- **Activity**
Using the data beneath this instruction, retype only the lines from the one that contains "Viewport: 980px width, 557px" down to the one that contains "Viewport: 961px width, 560px height.", both included, exactly as they appear.

- **Dataset items**
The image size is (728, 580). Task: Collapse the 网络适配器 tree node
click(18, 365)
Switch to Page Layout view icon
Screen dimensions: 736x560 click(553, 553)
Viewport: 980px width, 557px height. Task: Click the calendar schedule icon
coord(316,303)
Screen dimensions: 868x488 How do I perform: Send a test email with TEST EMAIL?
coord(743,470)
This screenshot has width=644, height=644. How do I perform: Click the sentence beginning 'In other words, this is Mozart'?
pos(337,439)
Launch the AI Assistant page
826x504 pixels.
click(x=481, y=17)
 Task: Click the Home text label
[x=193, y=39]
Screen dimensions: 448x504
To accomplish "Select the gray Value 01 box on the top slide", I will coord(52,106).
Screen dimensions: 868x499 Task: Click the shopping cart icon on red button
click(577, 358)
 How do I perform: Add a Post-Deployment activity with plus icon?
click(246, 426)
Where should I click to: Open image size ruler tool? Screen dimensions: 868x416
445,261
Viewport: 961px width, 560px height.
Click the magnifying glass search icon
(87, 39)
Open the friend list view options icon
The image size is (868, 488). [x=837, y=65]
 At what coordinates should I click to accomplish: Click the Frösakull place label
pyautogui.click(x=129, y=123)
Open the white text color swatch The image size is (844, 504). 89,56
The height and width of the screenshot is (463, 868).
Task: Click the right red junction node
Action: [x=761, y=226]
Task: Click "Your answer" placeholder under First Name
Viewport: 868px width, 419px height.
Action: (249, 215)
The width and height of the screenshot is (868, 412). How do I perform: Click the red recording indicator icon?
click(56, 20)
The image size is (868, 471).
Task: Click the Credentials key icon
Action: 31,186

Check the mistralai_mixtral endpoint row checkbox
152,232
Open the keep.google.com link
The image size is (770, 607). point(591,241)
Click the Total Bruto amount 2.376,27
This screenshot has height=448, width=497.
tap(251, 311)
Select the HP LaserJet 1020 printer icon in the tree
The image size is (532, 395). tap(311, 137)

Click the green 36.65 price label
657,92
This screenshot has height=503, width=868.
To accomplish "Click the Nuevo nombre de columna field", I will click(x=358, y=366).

- **Answer to this exercise**
Viewport: 980px width, 557px height. Task: Click the calendar schedule icon
coord(316,303)
Screen dimensions: 868x488 How do I perform: Send a test email with TEST EMAIL?
coord(743,470)
This screenshot has width=644, height=644. How do I perform: Click the sentence beginning 'In other words, this is Mozart'?
pos(337,439)
Launch the AI Assistant page
826x504 pixels.
click(x=481, y=17)
 Task: Click the Home text label
[x=193, y=39]
Screen dimensions: 448x504
To accomplish "Select the gray Value 01 box on the top slide", I will coord(52,106).
Screen dimensions: 868x499 Task: Click the shopping cart icon on red button
click(577, 358)
 How do I perform: Add a Post-Deployment activity with plus icon?
click(246, 426)
Where should I click to: Open image size ruler tool? Screen dimensions: 868x416
445,261
Viewport: 961px width, 560px height.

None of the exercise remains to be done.